I recently spent an entire day revising all my alternative cancer therapy protocols. As I did so, I read some of Dr. Bernard Bihari’s early experience with naltrexone. Naltrexone is a prescription medication and an oral narcotic antagonist. He treated more than 300 cases of advanced cancer with low dose naltrexone 3 mg/day. The ideal dose is now found to be 4.5 mg per day for cancer. With naltrexone and diet modification, many cancers responded and some of the cases went into long-term remissions (cure).
Low-dose naltraxone is the stalwart of all of my protocols for cancer and it is inexpensive with few side effects. I have recently noted the reports of a number of cases of advanced cancer of the pancreas being cured with low-dose naltraxone, poly-MVA (a strong antioxidant supplement) and some modification of diet.

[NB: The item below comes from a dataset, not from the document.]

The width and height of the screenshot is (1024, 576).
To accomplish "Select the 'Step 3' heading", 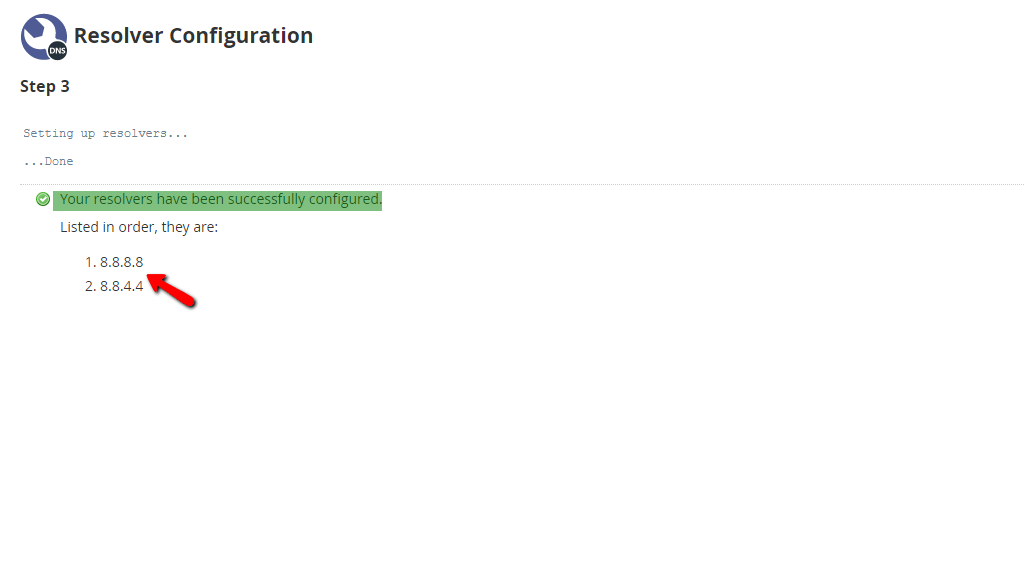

A recent article in Healthcare Finance News indicates that recently, over 30 cancer treatment clinics have closed. Medicare has reduced payments to oncologists by 24% over the past year and pay for about 50% of standard of care treatments.

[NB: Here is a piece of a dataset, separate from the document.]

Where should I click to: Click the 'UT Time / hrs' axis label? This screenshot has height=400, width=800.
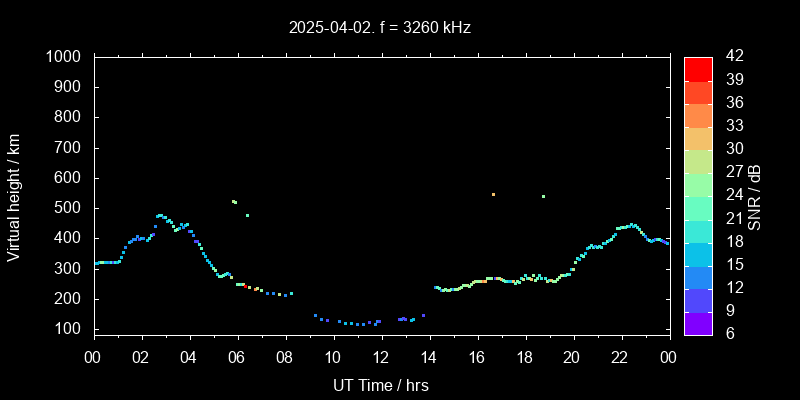tap(381, 385)
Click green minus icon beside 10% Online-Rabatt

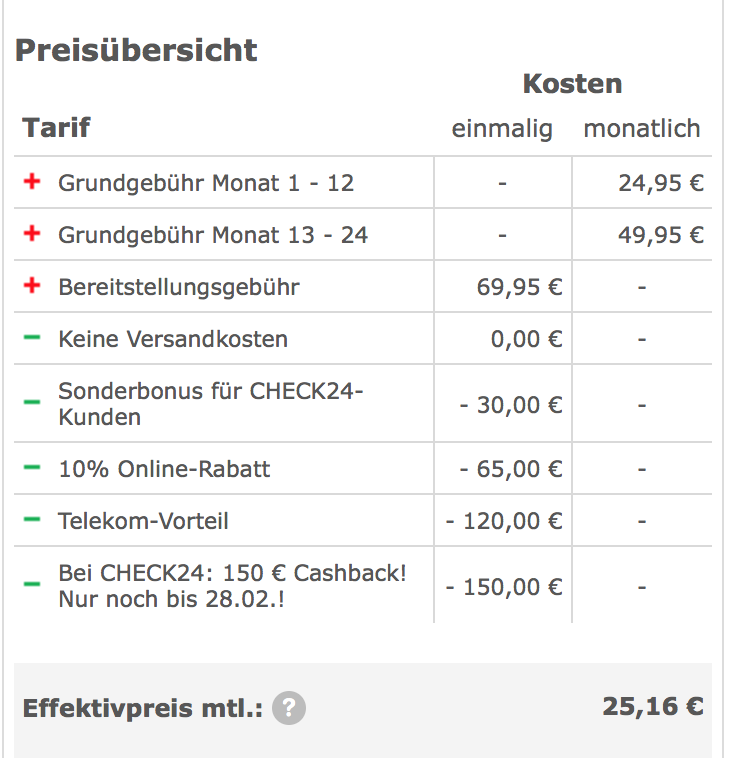(x=32, y=467)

My point? If you receive that dreaded news that you have cancer, at least consider complementary or alternative cancer treatment. Consult someone who is skilled in alternative and complementary therapy. It is available and although not paid for by insurance or Medicare, may be quite affordable. Compare it with standard of care therapy by an oncologist and then make a decision. Traditional treatment is very expensive even with insurance. Alternative care is effective and in most cases, less expensive.